San Nicolas de los Arroyos znajduje się w prowincji Buenos Aires w Argentynie. 230 km od stolicy federalnej, nad brzegiem rzeki Paraná. Miasto, w którym w 1852 r. uzgodniono utworzenie Zgromadzenia Ustawodawczego, z tego powodu znanego jako Miasto Porozumienia lub także Miasto Stali dla przemysłu metalurgicznego, ponieważ istnieje jeden z największych wielkich pieców w Ameryce Łacińskiej i pózniej znane jako Miasto Maryi. Objawienia zostały zaakceptowane 22 maja 2016 roku.
Miasto nosi imię świętego urodzonego około 270 roku, któremu po Najświętszej Maryi Pannie wybudowano najwięcej kościołów na świecie. San Nicolas dzielnie bronił na soborze nicejskim tajemnicy boskiego macierzyństwa Maryi.
W tym mieście, które nosi jej imię, 25 września 1983 r. Dziewica objawiła się Gladys Quiroga de Motta w jego pokoju, gdy odmawiał różaniec. Dziewica była ubrana na niebiesko, miała na rękach Dzieciątko i różaniec w ręku. Matka Najświętsza wykonała gest, jakby chciała dać Gladys różaniec. Objawienie było bardzo krótkie, coś w rodzaju zwiastowania.

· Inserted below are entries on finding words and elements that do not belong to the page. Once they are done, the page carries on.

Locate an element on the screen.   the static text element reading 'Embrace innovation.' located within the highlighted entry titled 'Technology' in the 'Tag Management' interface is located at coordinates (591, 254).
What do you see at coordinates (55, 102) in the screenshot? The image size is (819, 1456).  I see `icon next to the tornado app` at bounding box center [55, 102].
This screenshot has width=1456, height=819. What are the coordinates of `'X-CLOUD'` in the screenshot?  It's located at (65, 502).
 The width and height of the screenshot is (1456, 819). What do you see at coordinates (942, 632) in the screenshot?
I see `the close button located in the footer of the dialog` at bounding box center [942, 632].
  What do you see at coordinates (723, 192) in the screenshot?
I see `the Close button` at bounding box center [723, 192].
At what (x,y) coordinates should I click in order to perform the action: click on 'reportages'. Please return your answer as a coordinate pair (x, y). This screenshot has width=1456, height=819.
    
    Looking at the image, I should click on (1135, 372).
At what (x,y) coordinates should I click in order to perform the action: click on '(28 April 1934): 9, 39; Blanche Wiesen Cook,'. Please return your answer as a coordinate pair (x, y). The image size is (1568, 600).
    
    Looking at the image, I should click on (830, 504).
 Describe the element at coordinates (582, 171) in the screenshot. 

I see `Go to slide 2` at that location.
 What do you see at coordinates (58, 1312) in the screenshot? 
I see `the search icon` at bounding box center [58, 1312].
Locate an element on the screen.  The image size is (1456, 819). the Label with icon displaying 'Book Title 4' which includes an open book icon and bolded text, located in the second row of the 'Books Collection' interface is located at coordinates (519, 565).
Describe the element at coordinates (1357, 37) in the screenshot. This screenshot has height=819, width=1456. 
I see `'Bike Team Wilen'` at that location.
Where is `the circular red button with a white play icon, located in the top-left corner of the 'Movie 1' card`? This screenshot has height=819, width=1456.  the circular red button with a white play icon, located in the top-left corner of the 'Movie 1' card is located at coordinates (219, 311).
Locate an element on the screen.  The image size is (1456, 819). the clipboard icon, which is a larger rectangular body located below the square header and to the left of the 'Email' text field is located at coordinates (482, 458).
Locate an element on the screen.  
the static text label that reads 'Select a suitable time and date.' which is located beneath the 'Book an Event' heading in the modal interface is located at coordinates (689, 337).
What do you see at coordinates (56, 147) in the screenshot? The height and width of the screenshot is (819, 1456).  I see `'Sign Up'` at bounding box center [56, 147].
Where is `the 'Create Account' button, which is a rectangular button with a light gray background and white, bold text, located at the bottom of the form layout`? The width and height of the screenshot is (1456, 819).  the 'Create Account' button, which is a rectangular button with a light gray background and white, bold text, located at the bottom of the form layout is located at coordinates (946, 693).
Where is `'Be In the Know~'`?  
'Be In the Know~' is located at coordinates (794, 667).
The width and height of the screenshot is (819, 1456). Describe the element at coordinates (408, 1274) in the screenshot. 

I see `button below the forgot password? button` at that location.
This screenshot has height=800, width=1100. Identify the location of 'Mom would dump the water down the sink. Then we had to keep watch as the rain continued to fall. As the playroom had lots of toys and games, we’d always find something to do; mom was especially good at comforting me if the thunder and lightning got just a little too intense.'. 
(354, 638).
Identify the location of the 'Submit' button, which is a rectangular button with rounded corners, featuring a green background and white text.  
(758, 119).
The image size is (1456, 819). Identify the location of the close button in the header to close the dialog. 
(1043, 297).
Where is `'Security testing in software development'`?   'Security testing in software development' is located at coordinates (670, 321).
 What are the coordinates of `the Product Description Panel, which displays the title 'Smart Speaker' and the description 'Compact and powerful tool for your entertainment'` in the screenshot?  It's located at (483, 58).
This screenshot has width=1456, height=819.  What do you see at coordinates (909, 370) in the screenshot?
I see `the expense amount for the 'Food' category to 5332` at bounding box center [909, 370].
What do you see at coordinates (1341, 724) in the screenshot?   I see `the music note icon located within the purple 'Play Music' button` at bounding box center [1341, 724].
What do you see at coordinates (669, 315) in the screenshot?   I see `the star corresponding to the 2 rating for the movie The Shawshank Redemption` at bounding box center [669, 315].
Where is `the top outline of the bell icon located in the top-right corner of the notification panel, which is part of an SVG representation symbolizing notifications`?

Gladys to prosta wieśniaczka. Nigdy nie doświadczyła czegoś podobnego. Dzień wcześniej widziała, jak różaniec wiszący w jej pokoju zapalił się. Niektórzy sąsiedzi też to widzieli. Tam zaczęła odmawiać różaniec, a następnego dnia miało miejsce pierwsze objawienie.
Przez jakiś czas w różnych miejscach Buenos Aires kilka rodzin było świadkami tego samego zjawiska we własnych domach.
Gladys nie była przyzwyczajona do pisania. Do czwartej klasy uczęszczała do szkoły podstawowej. Jednak zostawiła pisemne świadectwo orędzi i wydarzeń, które zmieniły życie jej i wielu ludzi.
28 września i 5 października 1983 r. Najświętsza Maryja Dziewica ponownie objawiła się Gladys podczas odmawiania różańca. Matka Bożna powtórzyła gest ofiarowania, ale jeszcze się nie odezwała.
7 października, w święto Różańca, Gladys odczuła wewnętrzne zapowiedź, którą nauczyła się rozpoznawać, zamknęła oczy i ujrzała światło, a w nim Najświętszą Maryje Pannę, prawdziwa i pełna życia, trzymająca w dłoniach wielki różaniec. Gladys zapytała, czego od nas oczekuje. Obraz zbladł i pojawiła się wizja świątyni. Dzięki tej wizji zrozumiała, że Najświętsza Maryja chce być wśród nas.
13 października, w dniu ostatniego objawienia fatimskiego, Matka Boża przemawia po raz pierwszy:
Zgodziłaś się. Nie bój się. Spotkajmy się. Z mojej ręki będziesz chodzić i wiele dróg przemierzysz.
Po orędziu Maryja Dziewica dodaje cytat z Biblii, które oświetla każde słowo. Tym tekstem zachęca ją do wypełniania swojej misji, do niesienia jej orędzi, nawet gdy pojawiają się trudności. Od tego momentu zaczyna często otrzymywać inne wiadomości.
19 października Maryja powiedziała do niej:
Buntownicy są niesprawiedliwymi i pokornymi sługami Pana. Szukaj pomocy, a zostanie ci ona udzielona. Nie bój się. Nic ci się nie stanie. Pan nie pozostawia nic przypadkowi.
25 października Gladys udaje się po raz drugi od początku objawień do miasta Rosario, siedziby arcybiskupstwa, miasta poświęconego Matce Bożej Różańcowej. W tym dniu, dokładnie miesiąc po pierwszym objawieniu, ukazuje jej się Matka Boża i podaje jej biały różaniec mówiąc: Weź ten różaniec z moich rąk i zachowaj go na wieki, wieków. Cieszę się, bo jesteś posłuszna. I radujcie się, bo Bóg jest z wami.
Orędzia są kontynuowane, z częstymi odniesieniami do Pisma Świętego. To właśnie Maryja prowadzi do Słowa Bożego i w ten sposób kontynuuje swoje wezwanie, jak to uczyniła do sług w Kanie: „Czyńcie wszystko, co wam powiem”. To nowy i wyjątkowy fakt w historii objawień maryjnych.